**Page text**:
--------------------------------------------------

Sylvia was compassionate toward others but bore herself little mercy. She often mistook her depression for weak-willed complaint. How could she feel so terrible when thousands of girls would give anything to switch places with her? Didn’t she realize how lucky she was? What did she possibly have to complain about? Her self-contempt fed her depression in an unrelenting circle of anguish that continued to baffle her. “I have much to live for,” she wrote in her journal that winter, “yet unaccountably I am sick and sad.” (pg. 160)

Despite this, she was a high functioning person until she got what she wanted, a prized position at a major magazine in New York City as a summer intern. She discovered, much like many software engineers who joined major tech companies only to discover that the reality is that both major tech companies and literary women's magazines are essentially giant vehicles to deliver ads:

 Nearly all of the bulky, 380-page August 1953 issue of Mademoiselle, which Plath edited that June, comprised fashion ads or fashion photo shoots featuring thin white women (pg. 240)

The result clash between her expectations and the reality of New York City led her to her first major episode of depression and attempted suicide, followed by an even more mentally and emotionally recovery in a mental hospital, where the  ECT therapy of that time was not very well managed and led to her horror of psychiatric hospitals for the rest of her life, which you could blame for her eventual suicide.

--------------------------------------------------

**Input data**:
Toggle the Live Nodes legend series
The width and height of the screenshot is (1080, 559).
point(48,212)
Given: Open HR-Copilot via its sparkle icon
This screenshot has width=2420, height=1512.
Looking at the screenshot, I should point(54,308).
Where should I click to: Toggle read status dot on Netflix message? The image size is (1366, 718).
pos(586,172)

--------------------------------------------------

**Assigned task A**:
What is this sentence from the passage on Sylvia Plath in Spanish: "She often mistook her depression for weak-willed complaint."?
**Assigned task B**:
Can you sum up the passage on Sylvia Plath in two sentences?

**Exercise result A**:
A menudo confundía su depresión con una queja de voluntad débil.

**Exercise result B**:
Sylvia Plath was compassionate toward others but showed herself little mercy, often mistaking her depression for weak-willed complaint in a circle of self-contempt that baffled her. Though high functioning, she fell into her first major episode of depression and attempted suicide after a summer internship at a major New York magazine, and the poorly managed ECT of her hospital recovery left her with a lifelong horror of psychiatric hospitals.